I can just call the temporary editing file something constant, like
the commit message already is.  I don't care much about that point,
and honestly assumed File::Temp came with every Perl (it's in
perl-base here).

> > +# To remove '-' lines, make them ' ' lines (context).
> > +# To remove '+' lines, delete them.
> > +# Lines starting with # will be removed.
> 
> Don't you want to say "Do not touch lines that begin with ' '"?

Why?  You can make them '-' instead if you really want to :-)

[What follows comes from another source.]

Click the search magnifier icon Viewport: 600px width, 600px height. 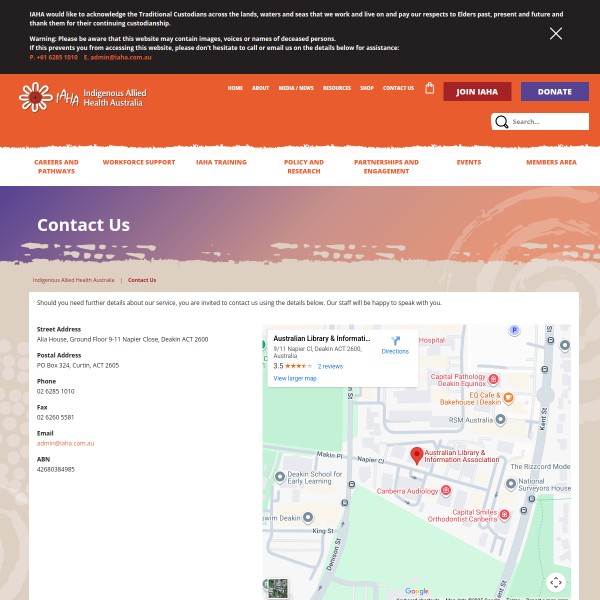[x=501, y=122]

> > +	# Reinsert the first hunk header if the user accidentally deleted it
> 
> Hmm, perhaps not even giving the "@@ ... @@" lines to the editor would be
> a more robust solution?

I originally left it there because Emacs automatically recounts the
header, and it also reminds the user of the function the hunk applies
to.

> > +	open $fh, '| git apply --recount --cached --check';
> 
> Have to wonder where the potential error message would go, and if it would
> confuse the end users...

To the terminal.  If we eat that error message, the user gets
absolutely no indication as to _what_ might be wrong with the edited
patch, so I kind of deliberately left it there.

Then again the message from git-apply is not exactly transparent
either.

> I recall that the original "add--interactive" carefully counted numbers in
> hunks it reassembles (as it can let you split and then you can choose to
> use both parts, which requires it to merge overlapping hunks back), but if
> you are going to use --recount anyway, perhaps we can discard that logic?

We briefly talked about that[1], but Jeff thought it should be a
separate patch, and I agree.  Can't sneakily rip out two dozen lines
of otherwise unrelated code in my feature patch, can I?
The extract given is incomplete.